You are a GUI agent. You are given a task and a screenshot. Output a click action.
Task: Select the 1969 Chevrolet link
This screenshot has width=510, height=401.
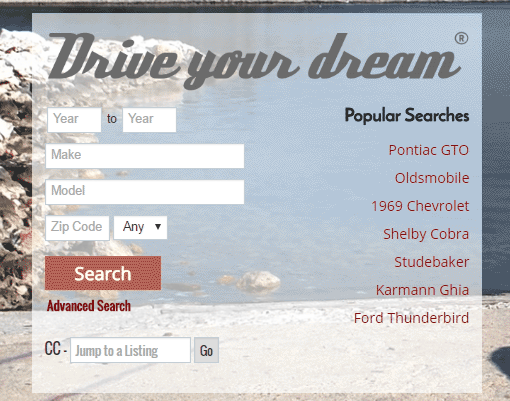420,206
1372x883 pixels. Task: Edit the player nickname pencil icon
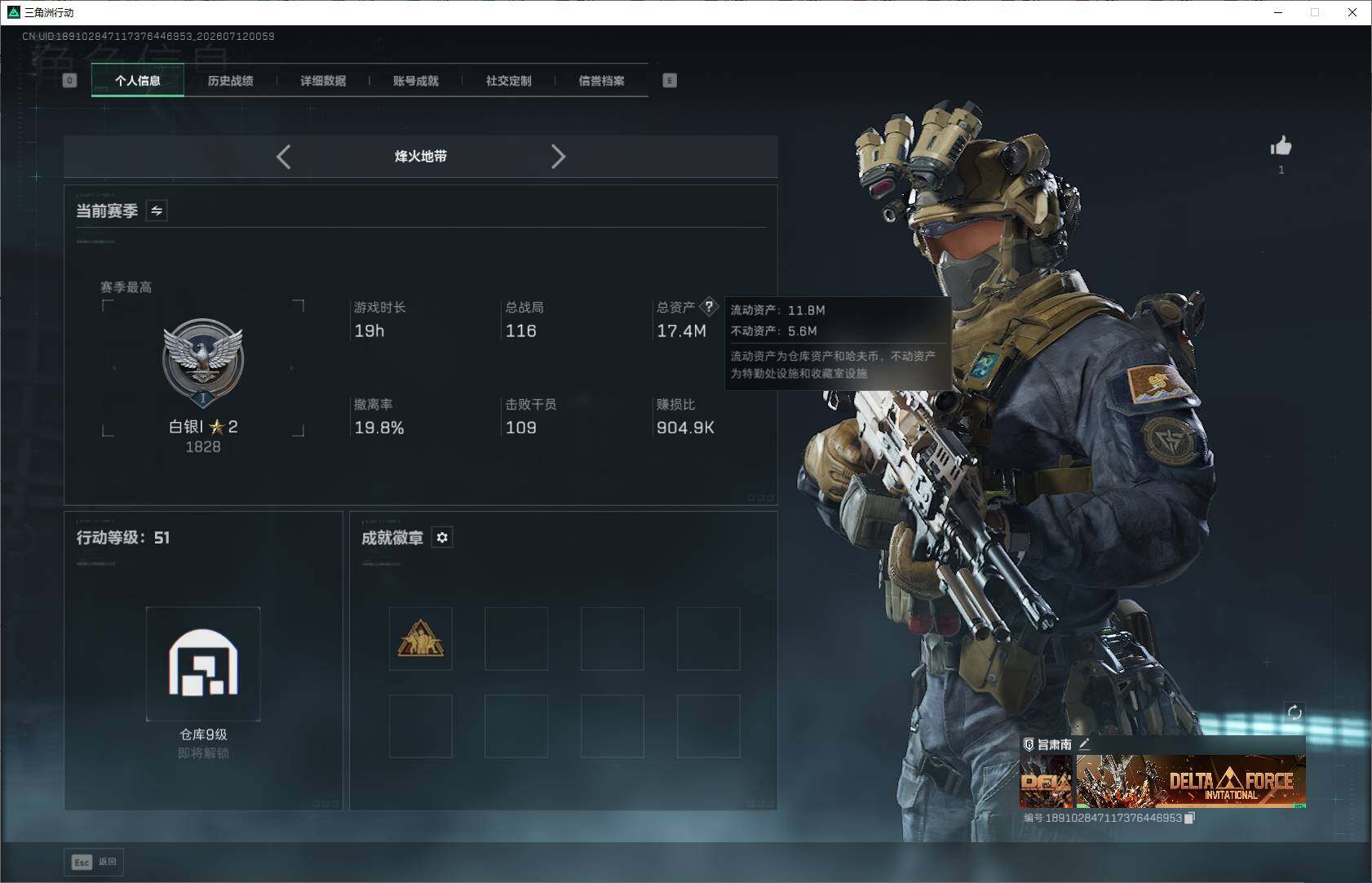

※ ※ ※

TASK DESCRIPTION | Your reply should consist of the data, transcribed exactly, and should hold no pictures.

ANSWER FOR THIS EXERCISE |
You are a GUI agent. You are given a task and a screenshot. Output a click action.
Task: Select the 1969 Chevrolet link
This screenshot has width=510, height=401.
420,206
1372x883 pixels. Task: Edit the player nickname pencil icon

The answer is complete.